Descendants of Nero Vond visit Hilton
by David Crumb,
Parma Hilton Historian
On Saturday, June 30, Lonie Wilson and William Jones, descendants of Nero and Mary Vond, arrived from Houston, Texas to visit the village of Hilton and the grave site of their ancestors.
It was the first time of record that members of the Vond family had been in town since 1898 when Walter Vond had passed away. Lonie is the great, great, great granddaughter of Nero Vond, a freed African American slave, who moved to Parma, New York in the late 1830s from Vermont. She is researching and writing the story of the Vond family, and was very moved to be able to find the graves of four of her ancestors in the Dunbar Road Cemetery.
Not much is known about Nero Vond or his background other than that he was a freed slave who came from Vermont with his wife, Mary, and six children to Parma around 1837. They first settled around Braddock’s Bay, but soon moved to a tenant house owned by William Berridge on North Avenue just south of Curtis Road on the west side. The home was later owned by Edward Mizma and family until it burned in the 1960s.
Nero Vond, who was born in 1799, died in 1840 and left his wife with six children to raise by herself. Mary Vond, affectionately called “Aunty Vond” back in the day, was a strong woman of faith and raised her family into good solid citizens who were all well respected members of the Parma community.

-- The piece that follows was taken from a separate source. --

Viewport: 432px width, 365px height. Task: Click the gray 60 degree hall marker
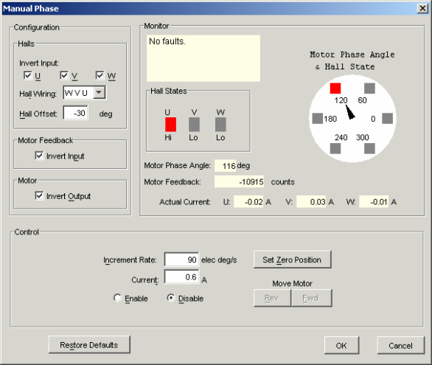369,88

Sons William and John moved to Michigan in the 1850s. William served in the Civil War. Son Ansel lived in Parma until 1855 when he moved to Illinois and married the daughter of “Freed Frank,” the founder of New Philadelphia, Illinois. Ansel is Lonie Wilson’s great great grandfather. Ansel became well known as a man who had expertise in selecting land in the new territories that would be agriculturally productive. In his early twenties Ansel worked as a farm laborer for Parma’s Chauncy Curtis of Curtis Road. It was from Curtis that Ansel received his early training in farming.
John Vond, known as “Jack,” was a noted wrestler and on a visit home to Parma from Michigan had a match arranged with a soldier who had just returned home to Sandy Creek from the Civil War. A platform 16 feet square was built on the Unionville village green (now Hilton and the site of the Arlington Restaurant). A purse of $40 was raised for the winner two falls out of three. Ira Cross, then a witness, saw Jack lay his opponent on his back twice in a short time. A purse of $5 was raised for the loser.
Two other sons, Walter and Elijah, were both fishermen on Lake Ontario. Walter and Elijah owned the lake frontage now known as East Hilton Beach. In the 1850s that land was only a sand dune with a few willow trees and a marshy area south of the dunes. Walter had a boat house on the corner of Lake Ontario and the end of North Avenue (Route 259). His boat house was a well documented stop on the Underground Railroad. Walter’s boathouse was the last stop on the Underground Railroad in Parma where he would conceal escaping slaves from the south and under moonlight row them to awaiting Canadian ships that would sail them to freedom in St. Catherines, Ontario. Both he and Elijah were fishermen who would set their nets about three miles out in the lake and catch white fish that they would take to Charlotte Harbor and sell to Rochester restaurants.
Elijah, the youngest son of the Vonds, according to Ira Cross in his memoirs, was one of the best educated young men of the district schools. He studied grammar, higher arithmetic and algebra in the winters. He later married and moved to Michigan. The only daughter was Mary who stayed home in Parma to assist her mother until her death in 1879.
Walter also remained in Parma his entire life and was the last surviving member of the Vond family. He died in April 1898 at the age of 72. His nephew, Orion Vond, came from Michigan to assist him through his last illness. Orion was the son of William Vond. Neighbor Ira Cross was
Walter’s executor. Walter left his estate to Orion and his sister Alice Vond.
Lonie is working on a history of this interesting family who had much to do with emancipation of African Americans during the turbulent times of the 1850s and 1860s. Parma is the Vond family’s first home of record, and “being able to see the graves of Nero, Mary, sister Mary and Walter along with the location of their home and Walter’s boathouse was an emotional experience,” Lonie said.